Developers

Is OLPC Putting a Band-Aid on a Gaping Wound?

What does the sitcom “Seinfeld” have to do with One Laptop per Child (OLPC), the project aiming to distribute inexpensive notebook computers to the impoverished, third-world children?

Not much, except for the fact that two critics of OLPC — Linspire President and CEO Kevin Carmony and company Chairman Michael Robertson — refer to an episode of the show when discussing OLPC. They say there are parallels between OLPC and the 1997 Seinfeld installment “The Muffin Tops.”

“It reminds me of a classic Seinfeld episode where Elaine has an idea for a bakery to sell only the tops of muffins,” wrote Robertson two years ago in an online newsletter. “In a magnanimous gesture, she decides to donate the bottom halves to the local homeless shelter.”

The idea hits a snag when a woman from the shelter approaches Elaine to inform her the homeless are complaining that they only have “muffin stumps.”

All They Deserve

To Carmony and Robertson, the parallels between the show and OLPC are clear. “Well-intentioned advocates are offering a muffin stump of a computer to the “digital homeless,” insisted Robertson in his newsletter. “Those with the top-of-the-muffin computers are expecting others to be satisfied with just e-mail and other lightweight tasks.”

Although Robertson’s entry was penned two years ago, and OLPC has made strides since then, Carmony is still convinced the project is misguided, and he continues to use the muffin stump analogy when discussing it.

“It’s the notion that you can go to a third-world country and give them the muffin stumps,” he told LinuxInsider. “That’s how we feel about these computers. They are so limited and so restricted as to what they can do, they’re not going to have much value.”

Originally billed as the “(US)$100 laptop,” the novel notebooks designed for the OLPC effort are now going to cost about $140. Quanta Computer, a Chinese company that is building the devices, said it received an order last month for the first million, but it remains unclear which nation placed the order.

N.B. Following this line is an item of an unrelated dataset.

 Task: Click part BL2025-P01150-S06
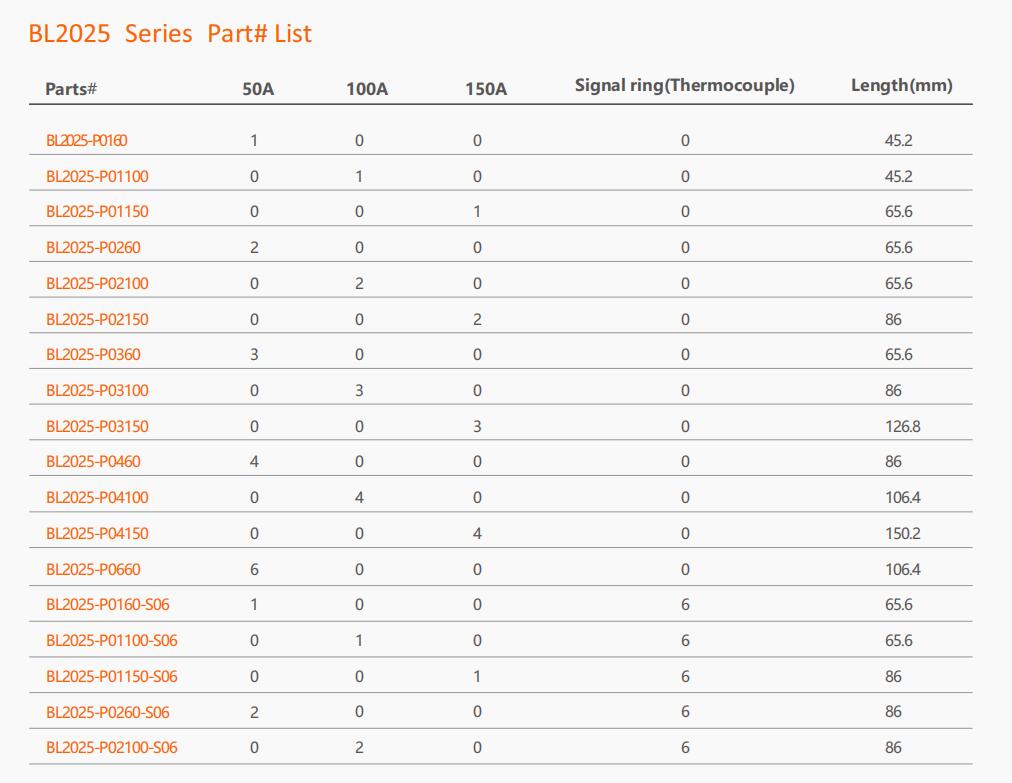pos(112,676)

At the helm of the project is energetic Massachusetts Institute of Technology Media Lab researcher Nicholas Negroponte, who discounts skeptics as being shortsighted, unimaginative or just wrong. Some major corporations, including Google and Red Hat have invested in OLPC while others, such as Intel and Microsoft, have criticized it.

Larger Questions

The small, bright green laptops run on a special type of Linux and consume very little power, largely due to their use of flash memory and a new type of monitor. They come with wireless Internet connectivity and video cameras.

OLPC aims to distribute 500 million units within five years to kids in undeveloped and developing nations. Negroponte has said he believes the project has the ability to bring a computer to every child on the planet in a decade.

The plan calls for governments of the targeted countries to buy the units and distribute them. What’s less clear is how the other parts of the plan will come together — the pupil training, the equipment repair and other pieces of implementation including Internet access.

“OLPC is working with schools to saturate each location as they deploy machines,” says the OLPC Wiki Web site. “This solves several problems (jealousy, in-fighting, unequal opportunity to education) but also allows for optimal mesh conditions. Each school is working to have Internet access of some capacity, and school servers. The server will function as a gateway/proxy for many Internet services … and as a beacon for Internet connectivity sharing.”

That sounds a bit pie-in-the-sky to Wayan Vota, editor of One Laptop per Child News. “Negroponte says they will have Internet connection somehow, but the reality of Internet connectivity in the developing world is that it’s very case-specific,” Vota told LinuxInsider. “In Brazil it’s cheap, but in Mali it’s very expensive.”

Groundbreaking Design

Although Intel President Craig Barret called the laptop a cheap “gadget” and Microsoft’s Bill Gates said, “Geez, get a real computer,” the OLPC team has been praised by Vota and others for the innovative technology used to make the little “XO” device.

“The technology is a revolutionary step in laptop design and I’ve said many times that I find the technology to be clock-stopping hot,” said Vota. “It’s paradigm-shifting technology.”

OLPC is a “laudable” endeavor, Mukul Krishna, global manager of Frost and Sullivan’s digital media practice, told LinuxInsider. He remains skeptical, however, particularly about the ability of the poor nations to provide the training and other infrastructure.

“Somebody has to be paid for all that training,” he explained. “It’s a great idea and maybe, in terms of execution, the strategies are going to evolve. But it’s not as simple as saying it’s $130 per child. It’s way more than that.”